TASK DESCRIPTION: Repeat the records word for word, starting at the first line and ending at the line that contains "Looking at the screenshot, I should click(503, 17).", with that line included.

(Records taken from a collection)
______________________________
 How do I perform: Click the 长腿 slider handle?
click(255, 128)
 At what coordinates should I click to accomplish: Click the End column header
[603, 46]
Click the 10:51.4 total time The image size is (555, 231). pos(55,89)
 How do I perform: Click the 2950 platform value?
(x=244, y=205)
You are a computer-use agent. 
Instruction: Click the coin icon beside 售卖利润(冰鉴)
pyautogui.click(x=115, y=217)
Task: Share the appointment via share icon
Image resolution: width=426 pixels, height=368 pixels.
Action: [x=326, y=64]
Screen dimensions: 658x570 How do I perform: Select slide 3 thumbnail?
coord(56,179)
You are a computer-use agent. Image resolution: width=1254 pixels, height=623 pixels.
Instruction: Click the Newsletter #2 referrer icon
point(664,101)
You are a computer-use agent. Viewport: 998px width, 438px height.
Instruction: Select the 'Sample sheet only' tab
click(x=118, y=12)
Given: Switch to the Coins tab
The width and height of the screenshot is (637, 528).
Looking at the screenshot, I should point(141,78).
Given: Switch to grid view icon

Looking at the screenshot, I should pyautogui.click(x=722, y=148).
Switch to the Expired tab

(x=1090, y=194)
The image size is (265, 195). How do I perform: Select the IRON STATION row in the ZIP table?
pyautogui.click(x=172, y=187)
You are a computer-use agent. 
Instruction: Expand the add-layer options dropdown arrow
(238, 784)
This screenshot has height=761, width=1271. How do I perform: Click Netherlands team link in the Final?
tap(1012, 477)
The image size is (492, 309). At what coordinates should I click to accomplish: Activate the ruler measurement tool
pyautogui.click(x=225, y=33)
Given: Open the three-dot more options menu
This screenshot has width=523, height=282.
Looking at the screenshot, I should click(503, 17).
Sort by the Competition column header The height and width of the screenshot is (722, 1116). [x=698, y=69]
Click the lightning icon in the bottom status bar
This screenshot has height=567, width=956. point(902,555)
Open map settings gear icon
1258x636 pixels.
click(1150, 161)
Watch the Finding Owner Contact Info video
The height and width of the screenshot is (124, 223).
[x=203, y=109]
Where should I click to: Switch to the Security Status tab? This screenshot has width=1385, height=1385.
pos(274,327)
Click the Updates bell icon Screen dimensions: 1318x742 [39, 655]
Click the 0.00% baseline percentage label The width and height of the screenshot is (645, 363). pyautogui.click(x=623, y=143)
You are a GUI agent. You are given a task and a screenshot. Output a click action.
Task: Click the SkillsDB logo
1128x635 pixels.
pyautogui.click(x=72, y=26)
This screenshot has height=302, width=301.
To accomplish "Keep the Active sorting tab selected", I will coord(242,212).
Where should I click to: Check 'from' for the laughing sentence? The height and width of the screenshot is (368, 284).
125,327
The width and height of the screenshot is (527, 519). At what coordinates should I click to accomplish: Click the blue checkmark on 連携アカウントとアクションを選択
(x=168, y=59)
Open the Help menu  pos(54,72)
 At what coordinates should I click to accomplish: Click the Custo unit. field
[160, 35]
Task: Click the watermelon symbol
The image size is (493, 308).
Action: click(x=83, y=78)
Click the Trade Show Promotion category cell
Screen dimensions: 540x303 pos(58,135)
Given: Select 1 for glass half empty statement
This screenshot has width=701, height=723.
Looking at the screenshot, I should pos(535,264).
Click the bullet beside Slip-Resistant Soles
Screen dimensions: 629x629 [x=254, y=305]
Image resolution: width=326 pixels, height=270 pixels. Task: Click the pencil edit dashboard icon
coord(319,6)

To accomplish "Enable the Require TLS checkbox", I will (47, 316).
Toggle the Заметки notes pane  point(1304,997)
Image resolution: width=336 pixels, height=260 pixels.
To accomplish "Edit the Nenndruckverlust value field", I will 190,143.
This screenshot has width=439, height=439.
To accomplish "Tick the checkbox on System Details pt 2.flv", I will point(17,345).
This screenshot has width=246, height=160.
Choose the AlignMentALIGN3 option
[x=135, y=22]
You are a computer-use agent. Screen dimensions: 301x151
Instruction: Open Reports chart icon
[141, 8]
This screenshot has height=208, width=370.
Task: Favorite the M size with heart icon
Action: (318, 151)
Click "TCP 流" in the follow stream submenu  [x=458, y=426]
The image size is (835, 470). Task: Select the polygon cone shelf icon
______________________________
RESPONSE TO THE EXERCISE:
 How do I perform: Click the 长腿 slider handle?
click(255, 128)
 At what coordinates should I click to accomplish: Click the End column header
[603, 46]
Click the 10:51.4 total time The image size is (555, 231). pos(55,89)
 How do I perform: Click the 2950 platform value?
(x=244, y=205)
You are a computer-use agent. 
Instruction: Click the coin icon beside 售卖利润(冰鉴)
pyautogui.click(x=115, y=217)
Task: Share the appointment via share icon
Image resolution: width=426 pixels, height=368 pixels.
Action: [x=326, y=64]
Screen dimensions: 658x570 How do I perform: Select slide 3 thumbnail?
coord(56,179)
You are a computer-use agent. Image resolution: width=1254 pixels, height=623 pixels.
Instruction: Click the Newsletter #2 referrer icon
point(664,101)
You are a computer-use agent. Viewport: 998px width, 438px height.
Instruction: Select the 'Sample sheet only' tab
click(x=118, y=12)
Given: Switch to the Coins tab
The width and height of the screenshot is (637, 528).
Looking at the screenshot, I should point(141,78).
Given: Switch to grid view icon

Looking at the screenshot, I should pyautogui.click(x=722, y=148).
Switch to the Expired tab

(x=1090, y=194)
The image size is (265, 195). How do I perform: Select the IRON STATION row in the ZIP table?
pyautogui.click(x=172, y=187)
You are a computer-use agent. 
Instruction: Expand the add-layer options dropdown arrow
(238, 784)
This screenshot has height=761, width=1271. How do I perform: Click Netherlands team link in the Final?
tap(1012, 477)
The image size is (492, 309). At what coordinates should I click to accomplish: Activate the ruler measurement tool
pyautogui.click(x=225, y=33)
Given: Open the three-dot more options menu
This screenshot has width=523, height=282.
Looking at the screenshot, I should click(503, 17).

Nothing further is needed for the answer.